I am working on the following dataset: https://drive.google.com/file/d/1UVgSfIO-46aLKHeyk2LuKV6nVyFjBdWX/view?usp=sharing
I am trying to replace the countries in the "Nationality" column whose value_counts() are less than 450 with the value of "Others".
def collapse_category(df):
df.loc[df['Nationality'].map(df['Nationality'].value_counts(normalize=True)

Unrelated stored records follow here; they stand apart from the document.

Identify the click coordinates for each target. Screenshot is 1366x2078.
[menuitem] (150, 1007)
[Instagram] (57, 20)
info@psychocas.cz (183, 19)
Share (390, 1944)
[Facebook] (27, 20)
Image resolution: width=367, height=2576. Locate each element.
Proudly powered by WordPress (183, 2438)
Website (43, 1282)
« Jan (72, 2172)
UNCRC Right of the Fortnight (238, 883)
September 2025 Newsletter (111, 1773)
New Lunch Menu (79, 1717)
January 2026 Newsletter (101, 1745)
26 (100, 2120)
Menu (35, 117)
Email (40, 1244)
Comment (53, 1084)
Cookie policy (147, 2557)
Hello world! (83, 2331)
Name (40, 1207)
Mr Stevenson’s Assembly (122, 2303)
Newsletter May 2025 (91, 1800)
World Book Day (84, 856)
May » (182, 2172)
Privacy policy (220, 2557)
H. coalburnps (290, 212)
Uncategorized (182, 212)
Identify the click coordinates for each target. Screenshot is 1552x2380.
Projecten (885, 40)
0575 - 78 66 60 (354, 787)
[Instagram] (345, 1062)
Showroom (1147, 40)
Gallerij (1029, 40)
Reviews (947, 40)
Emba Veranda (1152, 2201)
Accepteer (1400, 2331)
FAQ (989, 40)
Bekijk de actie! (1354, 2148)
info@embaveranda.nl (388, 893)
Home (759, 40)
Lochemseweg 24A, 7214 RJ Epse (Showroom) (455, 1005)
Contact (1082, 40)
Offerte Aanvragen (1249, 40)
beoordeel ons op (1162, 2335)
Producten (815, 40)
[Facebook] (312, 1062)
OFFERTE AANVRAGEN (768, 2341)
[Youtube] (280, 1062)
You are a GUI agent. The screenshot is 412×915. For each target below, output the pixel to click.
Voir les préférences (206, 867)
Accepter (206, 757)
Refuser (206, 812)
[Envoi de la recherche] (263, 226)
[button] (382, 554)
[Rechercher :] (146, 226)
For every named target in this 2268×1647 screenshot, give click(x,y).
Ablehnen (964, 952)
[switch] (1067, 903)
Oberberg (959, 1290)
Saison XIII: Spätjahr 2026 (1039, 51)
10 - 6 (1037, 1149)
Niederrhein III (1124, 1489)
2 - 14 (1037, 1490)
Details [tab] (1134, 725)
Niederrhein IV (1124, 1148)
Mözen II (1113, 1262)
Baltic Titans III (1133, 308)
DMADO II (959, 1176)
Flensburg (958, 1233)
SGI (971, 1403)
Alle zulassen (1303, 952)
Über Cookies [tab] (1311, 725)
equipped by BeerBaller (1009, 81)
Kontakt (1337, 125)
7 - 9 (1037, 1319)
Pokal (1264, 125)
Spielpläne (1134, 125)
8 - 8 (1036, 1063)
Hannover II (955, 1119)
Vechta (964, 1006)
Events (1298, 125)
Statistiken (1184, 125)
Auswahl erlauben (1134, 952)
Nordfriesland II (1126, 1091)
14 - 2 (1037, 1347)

.lt(450)), 'Nationality'] = 'Others'
print(df['Nationality'].unique())
This is the code I used but it returns the result as this: ['Others'] Here is the link to my notebook for reference: https://colab.research.google.com/drive/1MfwwBfi9_4E1BaZcPnS7KJjTy8xVsgZO?usp=sharing
CodePudding user response:
Use boolean indexing:
s = df['Nationality'].value_counts()
df.loc[df['Nationality'].isin(s[s<450].index), 'Nationality'] = 'Others'
New value_counts
after the change:
FRA 12307
PRT 11382
DEU 10164
GBR 8610
Others 5354
ESP 4864
USA 3398
... ...
FIN 632
RUS 578
ROU 475
Name: Nationality, dtype: int64
CodePudding user response:
value_filter = df.Nationality.value_counts().lt(450)
temp_dict = value_filter[value_filter == False].replace({False: "others"}).to_dict()
df = df.replace(temp_dict)
In general, the third line will look up the entire df rather than a particular column. But the above code will work for you.